The Three Layers of AI Governance

GOVERNANCE STACK — TOOLS, ARCHITECTURE, COORDINATION

Layer 1 — Technical AI Governance

The instruments: evaluations, audits, compute monitoring, watermarking, registries, incident reporting. Without these, governance has nothing to inspect or verify.

Layer 2 — Regulatory Architecture

How decisions get made and enforced: voluntary RSPs, sector-specific rules, horizontal frameworks (EU AI Act), approval regulation (Ezell's Certified Safe), liability regimes.

Layer 3 — International Coordination

The problem that none of the above is sufficient if frontier capability can simply move to a less-regulated jurisdiction. Treaties, export controls, AI Safety Institutes, lab agreements all live here.

The layers are mutually dependent. Approval regulation without evaluations is a rubber stamp. Evaluations without an institutional consumer are an academic exercise. International coordination without enforceable domestic regimes is a press release. Each chapter section needs the others to be load-bearing.

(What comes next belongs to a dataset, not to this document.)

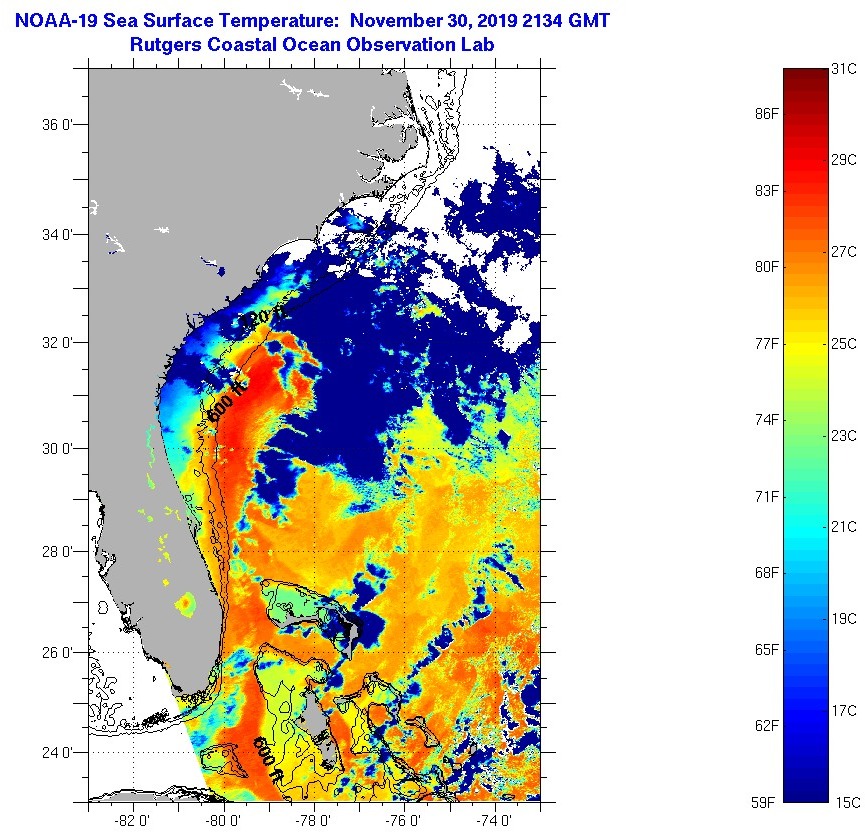Click the 600 ft contour label near bottom of map
This screenshot has width=865, height=832.
tap(267, 757)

Layer 1: Technical AI Governance — The Toolkit

Reuel et al.’s 2024 Open Problems in Technical AI Governance is the cleanest taxonomy of what’s actually needed to make any of this implementable. The central observation: almost every plausible AI governance regime depends on technical capabilities that don’t currently exist at the required level of reliability. Building those capabilities is its own research program, sitting between ML and policy.

The toolkit, organized:

📋

Capability & Propensity Evaluations

The core question for governance: what can this system do, and what will it do? Cyberweapon uplift evals, biothreat-knowledge evals, autonomous-replication evals, persuasion evals. Reliable, reproducible, hard to game. Eval design is a nontrivial research problem with active failure modes (sandbagging, eval-aware behavior, narrow generalization).

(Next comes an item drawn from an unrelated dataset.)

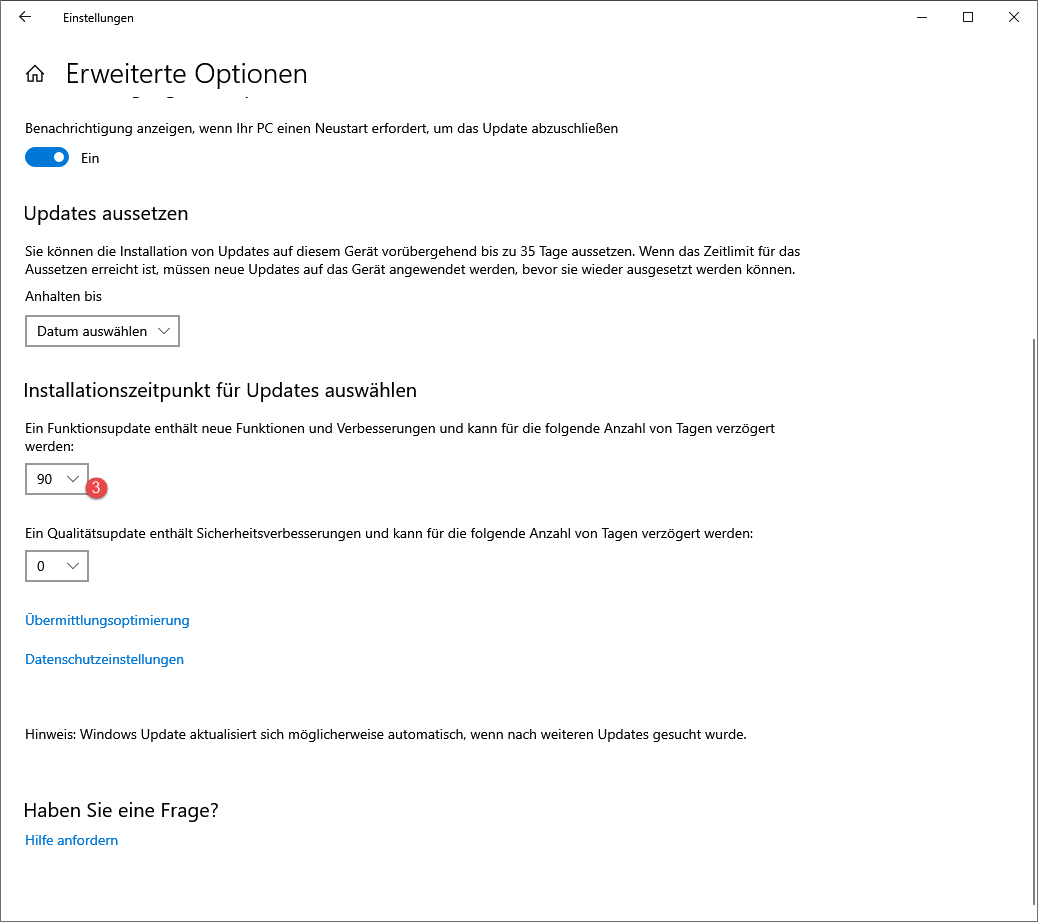Click the Einstellungen window title text
This screenshot has width=1038, height=922.
pyautogui.click(x=98, y=18)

Open: how do you eval a model that may know it's being evaluated?

🔍

Auditing & Structured Access

Third parties — regulators, civil-society auditors, AI Safety Institutes — need access that's deeper than an API but less than weight release. Tiered access, sandboxed inspection environments, audit modes that disable certain output filters for compliance testing. Each tier has its own security model.

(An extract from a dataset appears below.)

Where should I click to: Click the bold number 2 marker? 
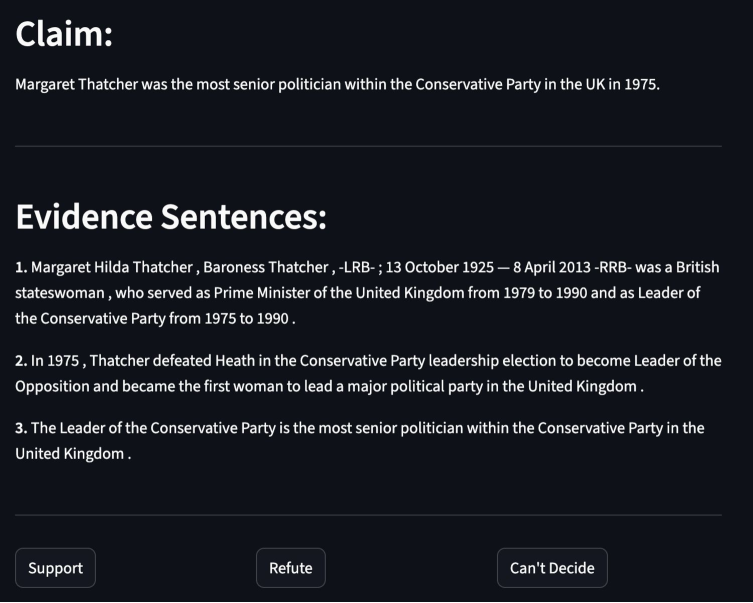21,361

Open: how do you give auditors enough to do their job without leaking weights?

🖥️

Compute Governance

The Sastry et al. argument: compute is more governable than data or weights. There are few suppliers, finite high-end accelerators, and natural disclosure thresholds (training runs above N FLOPs). Mechanisms: export controls, chip-level cryptographic attestation, training-run reporting, datacenter monitoring.

Open: hardware mechanisms that survive a determined adversary, not just well-meaning operators

🪪

Provenance & Watermarking

Tooling to identify whether a given piece of content came from a particular model, and which model. Output watermarking, content credentials (C2PA), model fingerprinting. Critical for impersonation, election integrity, CSAM detection — and limited by detector reliability, removability under transformations, and the existence of unmarked open-weight competitors.

Open: any robust watermark must survive paraphrase, translation, and partial copy

📑

Model Registries & Disclosure

A registry of frontier models with metadata: training compute, training-data sources, evaluation results, deployment surface, incident history. Currently mostly voluntary (e.g. EU AI Act's GPAI register). A working registry is a precondition for almost every other governance action.

Open: what disclosure is mandated, what is voluntary, what is publicly viewable vs. regulator-only

🚨

Incident Reporting & Post-Market Surveillance

Aviation has the FAA mandatory-reporting regime; medicine has FDA adverse-event reporting. AI has, mostly, ad-hoc voluntary disclosure. Building MITRE-style shared incident databases (MITRE ATLAS, OECD AI Incident Database) is a precondition to learning from failures across organizations.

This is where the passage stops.